Au cours du XXe siècle, une série de programmes d'armes biologiques offensives ont été menés dans différents pays, notent les deux auteurs. Ils distinguent trois générations de programmes : les premiers, relativement peu scientifiques, pendant la Première Guerre mondiale et entre les deux guerres ; les programmes scientifiques pendant et après la Seconde Guerre mondiale ; les programmes conduits vers la fin de la guerre froide, dans lesquels l'URSS a commencé à utiliser les nouvelles techniques de manipulation génétique. « L'histoire suggère que si ce processus n'est pas arrêté, nous verrons une quatrième génération de programmes qui utiliseront de plus en plus la connaissance issue de la révolution génomique ».
Transférer des propriétés pathogènes
Fraser et Dando esquissent, sur la base de plusieurs rapports d'experts, comment les nouvelles avancées de la technologie et de la connaissance des génomes, la meilleure compréhension du mécanisme des maladies infectieuses et du système de défense immunitaire pourraient être exploitées pour développer de nouvelles formes d'armes biologiques. Par exemple, il devrait être possible d'accroître la résistance des agents biologiques aux antibiotiques, de modifier leurs propriétés antigéniques ou de transférer des propriétés pathogènes de l'un à l'autre. « Cette adaptation des agents de guerre biologique pourrait les rendre plus difficiles à détecter, diagnostiquer et traiter. Cela pourrait, en bref, les rendre plus utiles militairement. » Encore plus inquiétante pourrait être la création de virus « furtifs » capables de s'introduire dans les génomes d'une population donnée, puis déclenchés plus tard par un signal.
70 organismes pathogènes
Les efforts génomiques révéleront dans les deux années à venir la séquence complète de plus de 70 organismes pathogènes (bactériens, fongiques et parasitaires) pour l'homme, les animaux et les plantes. « Ce travail fournira une liste des gènes impliqués dans la pathogénicité et la virulence, l'adhésion et la colonisation des cellules hôtes, l'évasion de la réponse immune et la résistance aux antibiotiques, une liste dans laquelle il est possible de choisir les combinaisons les plus létales. »

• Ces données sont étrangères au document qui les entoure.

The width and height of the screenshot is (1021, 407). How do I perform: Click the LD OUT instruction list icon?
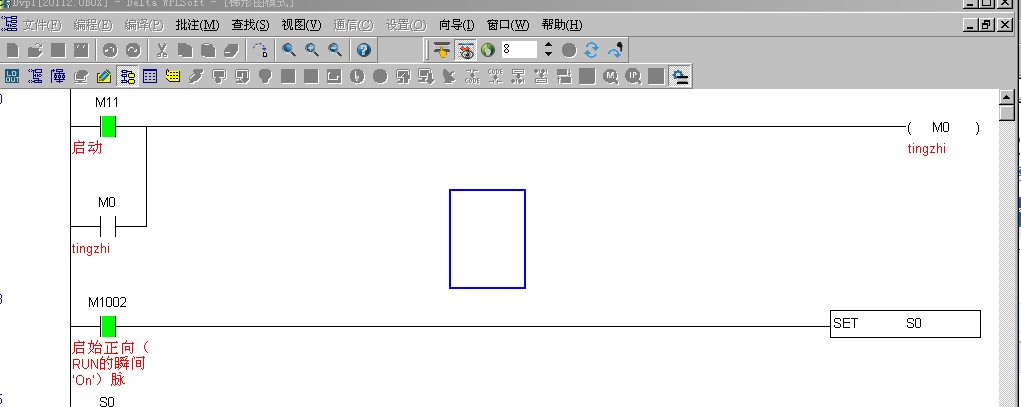point(12,75)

« Fort heureusement, ajoutent-ils, les avancées de la génomique microbienne, qui pourraient être utilisées pour produire des armes biologiques, pourraient être aussi utilisées pour établir des contre-mesures. » Il serait possible, par exemple, de développer une puce à ADN capable de détecter, d'identifier et de caractériser rapidement tout agent potentiel de guerre biologique. Ce qui permettrait une réponse rapide et efficace.
Une seconde contre-attaque pourrait être assurée par le développement de nouveaux vaccins. Un troisième domaine, dans lequel les avancées de la génomique microbienne donnent de grandes espérances, est le développement de nouveaux agents antimicrobiens.
« Il est du devoir de la communauté biomédicale de jouer son propre rôle en créant un réseau de dissuasion qui fera de la guerre ou du terrorisme biologique un acte futile après avoir été inacceptable moralement », concluent-ils. « Nous devons développer et sponsoriser des programmes de recherche spécifique qui s'attèlent à la menace des armes biologiques. »
« Nature Genetics », 22 octobre 2001, DOI : 10.1038/ng763.